> _Provided data_
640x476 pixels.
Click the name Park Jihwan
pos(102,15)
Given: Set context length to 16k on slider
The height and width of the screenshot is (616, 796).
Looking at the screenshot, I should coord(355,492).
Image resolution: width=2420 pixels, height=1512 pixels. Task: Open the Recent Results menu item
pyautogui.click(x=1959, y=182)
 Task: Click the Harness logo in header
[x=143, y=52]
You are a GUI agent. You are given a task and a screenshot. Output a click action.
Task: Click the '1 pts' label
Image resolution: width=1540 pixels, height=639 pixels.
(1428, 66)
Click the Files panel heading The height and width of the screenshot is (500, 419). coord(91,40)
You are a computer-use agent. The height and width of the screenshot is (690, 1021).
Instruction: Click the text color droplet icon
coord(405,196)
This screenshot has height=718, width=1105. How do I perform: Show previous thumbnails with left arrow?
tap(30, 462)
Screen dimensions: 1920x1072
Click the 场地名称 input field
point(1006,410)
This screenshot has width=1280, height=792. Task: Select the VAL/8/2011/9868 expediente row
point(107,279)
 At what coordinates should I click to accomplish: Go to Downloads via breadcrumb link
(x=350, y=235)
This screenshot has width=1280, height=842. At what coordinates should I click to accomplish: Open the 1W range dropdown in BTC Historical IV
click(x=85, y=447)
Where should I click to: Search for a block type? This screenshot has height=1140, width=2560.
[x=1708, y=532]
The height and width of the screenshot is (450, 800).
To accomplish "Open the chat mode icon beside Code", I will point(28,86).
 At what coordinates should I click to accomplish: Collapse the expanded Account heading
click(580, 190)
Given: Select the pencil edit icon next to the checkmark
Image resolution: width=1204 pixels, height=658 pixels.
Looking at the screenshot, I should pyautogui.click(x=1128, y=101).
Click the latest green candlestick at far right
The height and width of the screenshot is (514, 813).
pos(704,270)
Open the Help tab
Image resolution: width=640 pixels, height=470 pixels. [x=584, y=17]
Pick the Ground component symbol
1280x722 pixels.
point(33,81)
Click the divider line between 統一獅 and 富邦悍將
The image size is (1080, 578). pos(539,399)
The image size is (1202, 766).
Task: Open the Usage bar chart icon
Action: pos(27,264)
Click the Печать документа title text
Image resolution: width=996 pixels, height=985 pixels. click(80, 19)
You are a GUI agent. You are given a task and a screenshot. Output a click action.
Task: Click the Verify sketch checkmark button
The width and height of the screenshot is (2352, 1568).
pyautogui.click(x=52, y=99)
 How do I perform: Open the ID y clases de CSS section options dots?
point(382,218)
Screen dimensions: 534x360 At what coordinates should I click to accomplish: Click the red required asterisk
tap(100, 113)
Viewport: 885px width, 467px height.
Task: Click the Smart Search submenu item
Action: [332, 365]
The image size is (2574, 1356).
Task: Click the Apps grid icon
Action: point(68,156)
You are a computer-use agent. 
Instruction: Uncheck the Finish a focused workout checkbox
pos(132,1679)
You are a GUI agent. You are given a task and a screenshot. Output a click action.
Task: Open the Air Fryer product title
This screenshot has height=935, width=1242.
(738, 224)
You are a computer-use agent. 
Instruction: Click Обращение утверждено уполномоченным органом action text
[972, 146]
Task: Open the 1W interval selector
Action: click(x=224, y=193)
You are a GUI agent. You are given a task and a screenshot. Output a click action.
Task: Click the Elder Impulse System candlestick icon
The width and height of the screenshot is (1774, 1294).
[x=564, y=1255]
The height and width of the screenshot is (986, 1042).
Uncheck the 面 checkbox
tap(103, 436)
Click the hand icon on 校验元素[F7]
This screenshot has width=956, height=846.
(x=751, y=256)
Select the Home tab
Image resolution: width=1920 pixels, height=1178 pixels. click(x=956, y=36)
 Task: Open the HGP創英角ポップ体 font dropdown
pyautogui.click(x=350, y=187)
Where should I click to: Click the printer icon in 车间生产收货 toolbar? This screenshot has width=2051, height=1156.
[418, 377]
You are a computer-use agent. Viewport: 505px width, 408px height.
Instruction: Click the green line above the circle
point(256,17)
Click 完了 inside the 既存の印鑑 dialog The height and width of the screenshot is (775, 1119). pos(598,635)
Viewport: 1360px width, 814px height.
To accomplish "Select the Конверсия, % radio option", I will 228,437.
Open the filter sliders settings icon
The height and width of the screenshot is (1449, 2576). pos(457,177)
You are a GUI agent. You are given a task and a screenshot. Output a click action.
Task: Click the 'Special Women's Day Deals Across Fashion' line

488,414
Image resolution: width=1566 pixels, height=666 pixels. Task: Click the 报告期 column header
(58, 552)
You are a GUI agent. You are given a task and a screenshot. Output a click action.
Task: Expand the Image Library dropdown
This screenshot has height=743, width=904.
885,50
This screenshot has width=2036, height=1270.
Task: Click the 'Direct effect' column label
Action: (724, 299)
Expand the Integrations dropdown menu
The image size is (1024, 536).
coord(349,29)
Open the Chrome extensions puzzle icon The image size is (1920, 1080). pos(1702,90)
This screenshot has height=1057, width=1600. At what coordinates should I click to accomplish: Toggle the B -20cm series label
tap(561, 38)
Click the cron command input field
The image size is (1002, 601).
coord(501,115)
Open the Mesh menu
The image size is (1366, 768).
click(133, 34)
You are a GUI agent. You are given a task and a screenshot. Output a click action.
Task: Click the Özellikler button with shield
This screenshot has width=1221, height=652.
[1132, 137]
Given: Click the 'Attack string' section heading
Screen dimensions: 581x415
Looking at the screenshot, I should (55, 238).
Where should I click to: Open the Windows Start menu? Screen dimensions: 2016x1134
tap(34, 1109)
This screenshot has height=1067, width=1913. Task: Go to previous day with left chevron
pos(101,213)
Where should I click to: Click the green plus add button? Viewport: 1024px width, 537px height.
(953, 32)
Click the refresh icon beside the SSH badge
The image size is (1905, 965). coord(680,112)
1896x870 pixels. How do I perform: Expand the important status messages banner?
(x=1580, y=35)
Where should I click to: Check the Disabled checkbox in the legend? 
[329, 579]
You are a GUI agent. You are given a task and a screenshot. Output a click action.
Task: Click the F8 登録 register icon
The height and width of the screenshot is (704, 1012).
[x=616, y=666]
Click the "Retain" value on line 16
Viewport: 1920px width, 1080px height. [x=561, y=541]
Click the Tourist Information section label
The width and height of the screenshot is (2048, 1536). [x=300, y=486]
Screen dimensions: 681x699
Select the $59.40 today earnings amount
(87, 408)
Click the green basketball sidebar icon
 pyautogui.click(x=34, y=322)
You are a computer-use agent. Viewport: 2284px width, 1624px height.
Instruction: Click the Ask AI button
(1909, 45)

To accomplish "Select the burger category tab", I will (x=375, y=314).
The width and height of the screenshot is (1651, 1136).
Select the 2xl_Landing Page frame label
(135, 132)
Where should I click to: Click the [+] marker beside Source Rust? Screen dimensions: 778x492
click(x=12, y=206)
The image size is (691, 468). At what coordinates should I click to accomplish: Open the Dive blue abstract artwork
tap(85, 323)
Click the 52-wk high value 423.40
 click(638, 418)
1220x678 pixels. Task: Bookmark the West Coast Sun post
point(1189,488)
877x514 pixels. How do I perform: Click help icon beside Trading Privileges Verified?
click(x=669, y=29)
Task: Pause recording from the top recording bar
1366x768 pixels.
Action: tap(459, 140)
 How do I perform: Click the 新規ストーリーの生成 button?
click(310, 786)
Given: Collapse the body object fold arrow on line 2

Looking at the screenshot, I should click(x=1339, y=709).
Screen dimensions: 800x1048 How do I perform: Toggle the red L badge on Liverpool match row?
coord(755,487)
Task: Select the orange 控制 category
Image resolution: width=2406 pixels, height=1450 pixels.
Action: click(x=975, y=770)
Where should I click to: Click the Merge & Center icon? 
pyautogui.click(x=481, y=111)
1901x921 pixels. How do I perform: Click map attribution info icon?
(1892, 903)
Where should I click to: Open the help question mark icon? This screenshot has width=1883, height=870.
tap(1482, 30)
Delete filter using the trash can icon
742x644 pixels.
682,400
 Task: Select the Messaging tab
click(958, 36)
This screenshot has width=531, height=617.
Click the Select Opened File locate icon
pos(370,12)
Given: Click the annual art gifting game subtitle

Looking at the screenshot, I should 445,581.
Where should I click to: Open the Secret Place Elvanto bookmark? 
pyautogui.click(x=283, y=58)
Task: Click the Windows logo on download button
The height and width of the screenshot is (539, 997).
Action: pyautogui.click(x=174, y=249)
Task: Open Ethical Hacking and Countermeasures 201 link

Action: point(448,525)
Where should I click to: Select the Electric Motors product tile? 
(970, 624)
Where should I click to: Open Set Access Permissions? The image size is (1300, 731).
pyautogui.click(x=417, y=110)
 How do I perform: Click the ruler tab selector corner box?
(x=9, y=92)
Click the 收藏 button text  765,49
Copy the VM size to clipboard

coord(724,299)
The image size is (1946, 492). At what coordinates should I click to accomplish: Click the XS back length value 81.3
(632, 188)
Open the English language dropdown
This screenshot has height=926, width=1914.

> _What is asked_
Lay out the lines as a Markdown table with the columns Row and Line, starting at the line that contains "How do I perform: Click the ruler" and ending after the line that contains "coord(724,299)". Omit blank lines and include no other lines from the items.

> _Full response_
| Row | Line |
|---|---|
| 1 |  How do I perform: Click the ruler tab selector corner box? |
| 2 | (x=9, y=92) |
| 3 | Click the 收藏 button text  765,49 |
| 4 | Copy the VM size to clipboard |
| 5 | coord(724,299) |